**Problem details:** Please copy the items from the line containing "Describe the element" through the end of the items exactly, leaving out the pictures.
(Data extract)
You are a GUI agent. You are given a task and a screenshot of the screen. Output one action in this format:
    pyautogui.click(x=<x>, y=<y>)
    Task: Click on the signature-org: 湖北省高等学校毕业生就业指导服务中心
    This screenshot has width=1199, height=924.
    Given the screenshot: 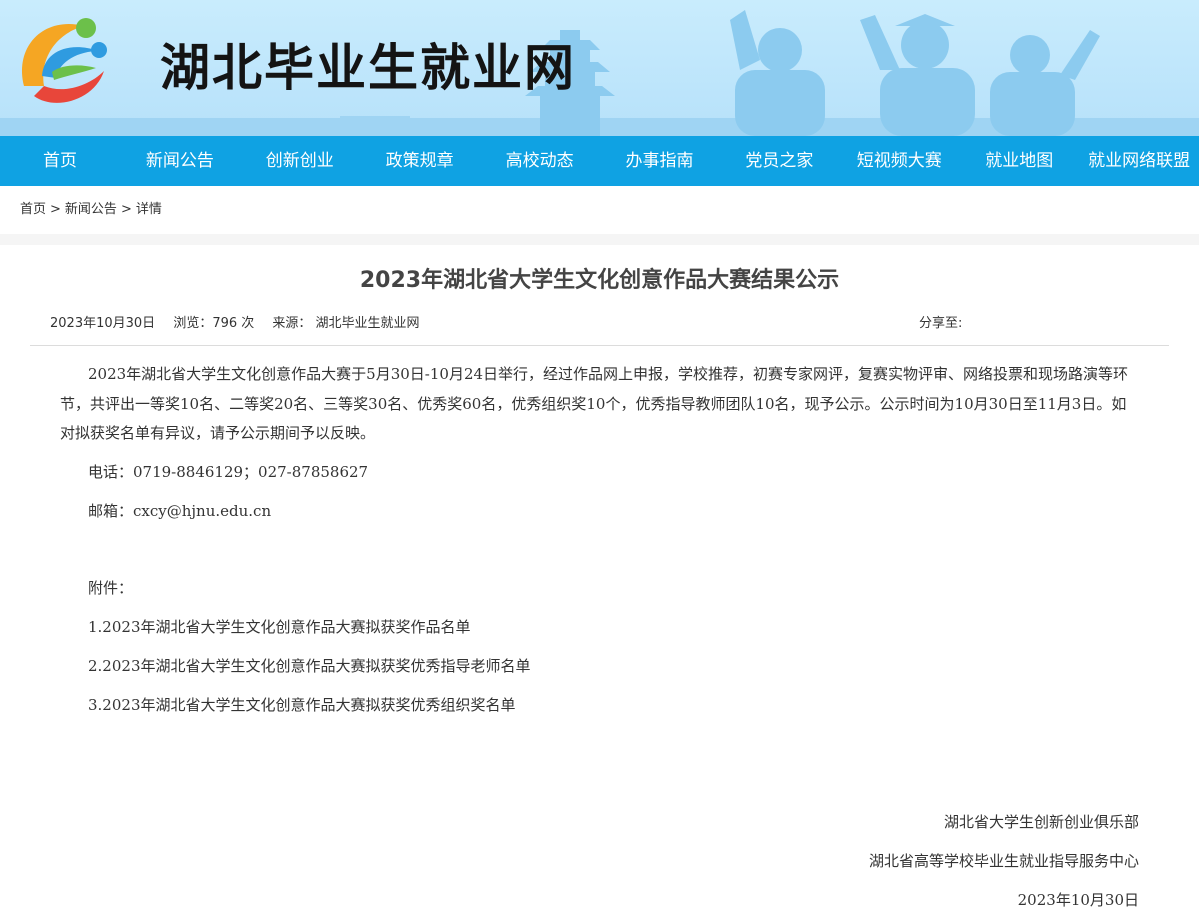 What is the action you would take?
    pyautogui.click(x=1004, y=860)
    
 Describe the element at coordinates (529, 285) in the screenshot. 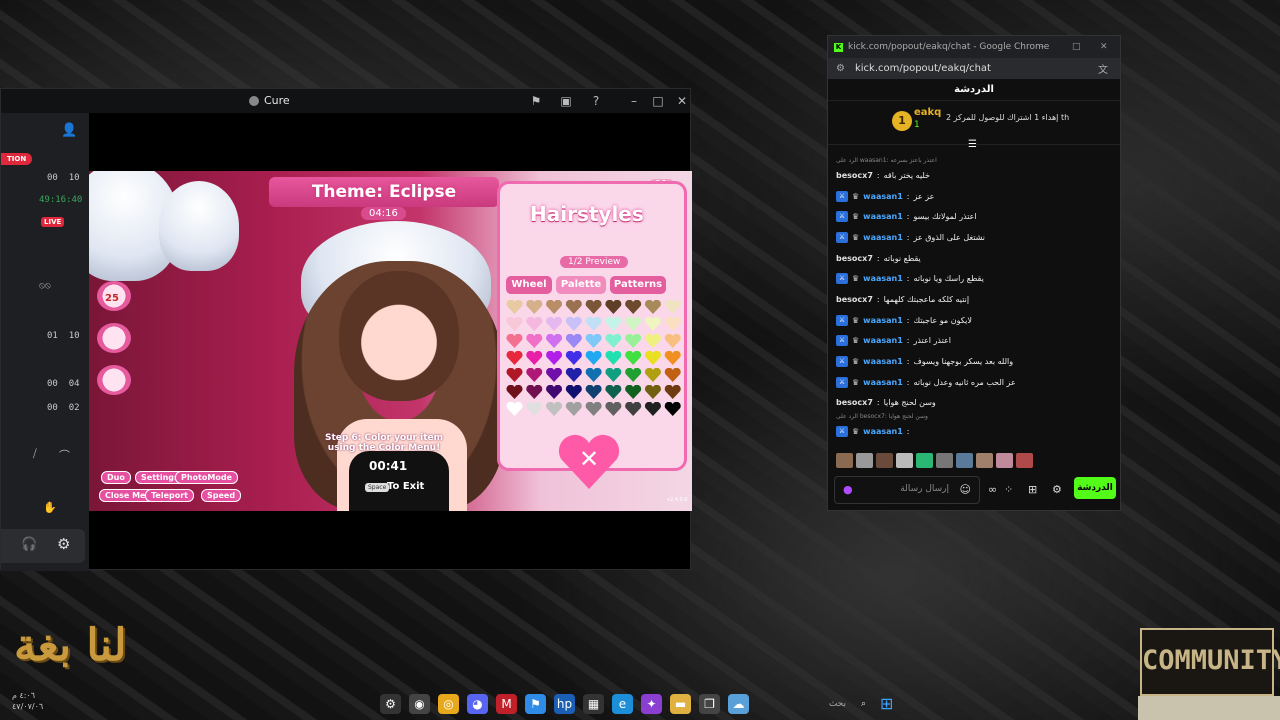

I see `tab-wheel: Wheel` at that location.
(End Data extract)
**Output of the exercise:**
 Describe the element at coordinates (529, 285) in the screenshot. 

I see `tab-wheel: Wheel` at that location.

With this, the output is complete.